August 28, 2009 at 8:10 am

I understand this to be a limitation of the iFilter setup in general. My assertion is, though, that if I move AWAY from the iFilter setup (or at least use the plain text iFilter, which has been much faster and more accurate in my testing), and use, say, PDFBox for text extraction from a PDF, then that process becomes much more granular and controlled by me. The problem with that solution is that it would require the insertion of that text output into the database for indexing. If, however, I can get that text into a binary format, yet still be able to run the text-only iFilter against it, then I could yet again circumvent the SS2008EE database size limitations.
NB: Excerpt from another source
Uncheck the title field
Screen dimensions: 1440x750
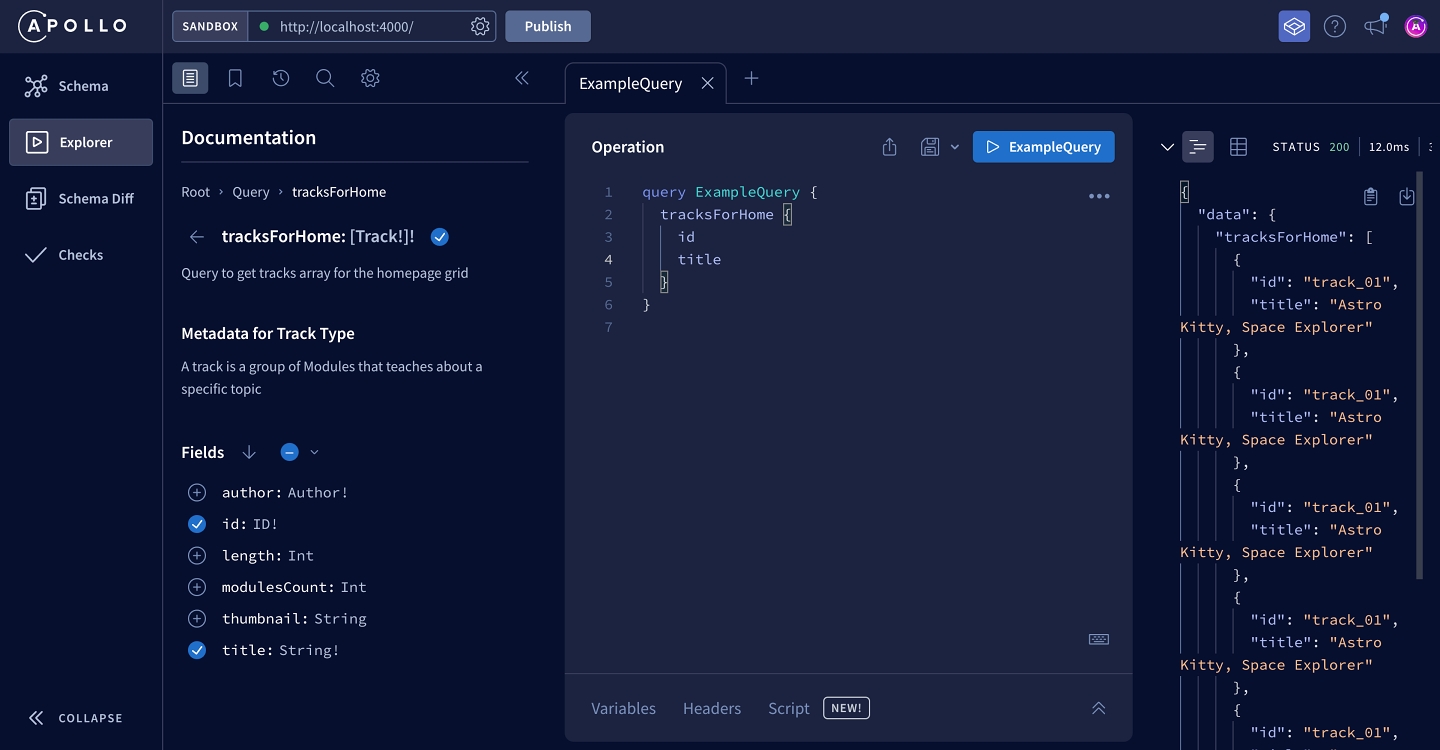197,650
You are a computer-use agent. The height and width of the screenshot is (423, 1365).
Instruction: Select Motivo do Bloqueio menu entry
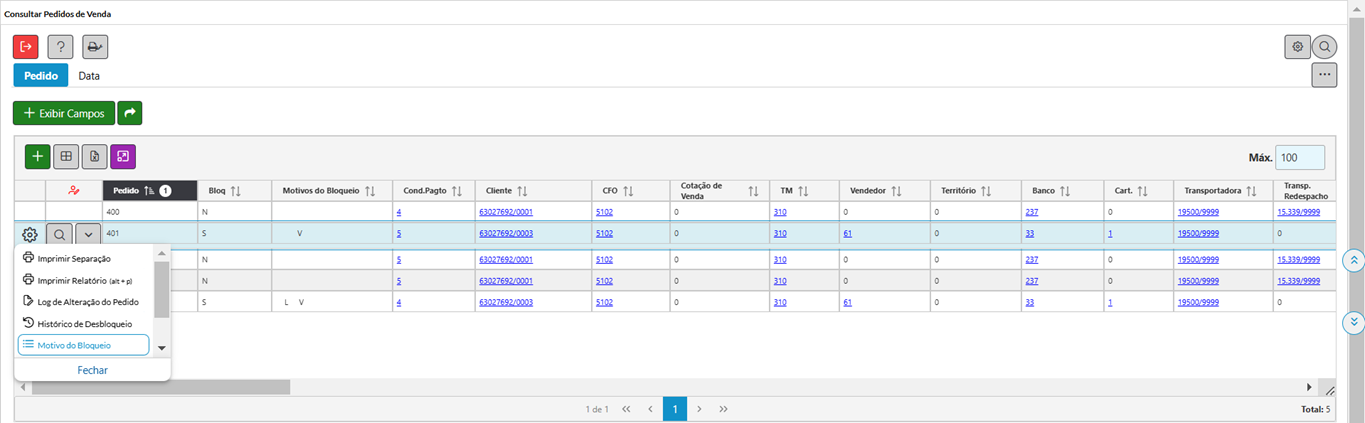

Am I being clear with my question?

Current setup:

PDF Files (on filesystem) --> Database BLOBs (as varbinary(max) FILESTREAM) --> Adobe iFilter --> gives my a database size of roughly (Total Size of PDF files / 20)

Theorhetical setup:

PDF Files (on filesystem) --> extract text using PDFBox --> Now have related PDF file and text contents --> Database BLOB (1 for each) as varbinary(max) FILESTREAM --> Text iFilter (on TEXT varbinary(max), NOT PDF varbinary(max)) --> results in unknown database size

Basically, I'd like to get around using Adobe's iFilter (I don't mind Microsoft's text iFilter) and still maximize the number of records I can store in a database while still coming in under the 4 GB size limit.

Thanks!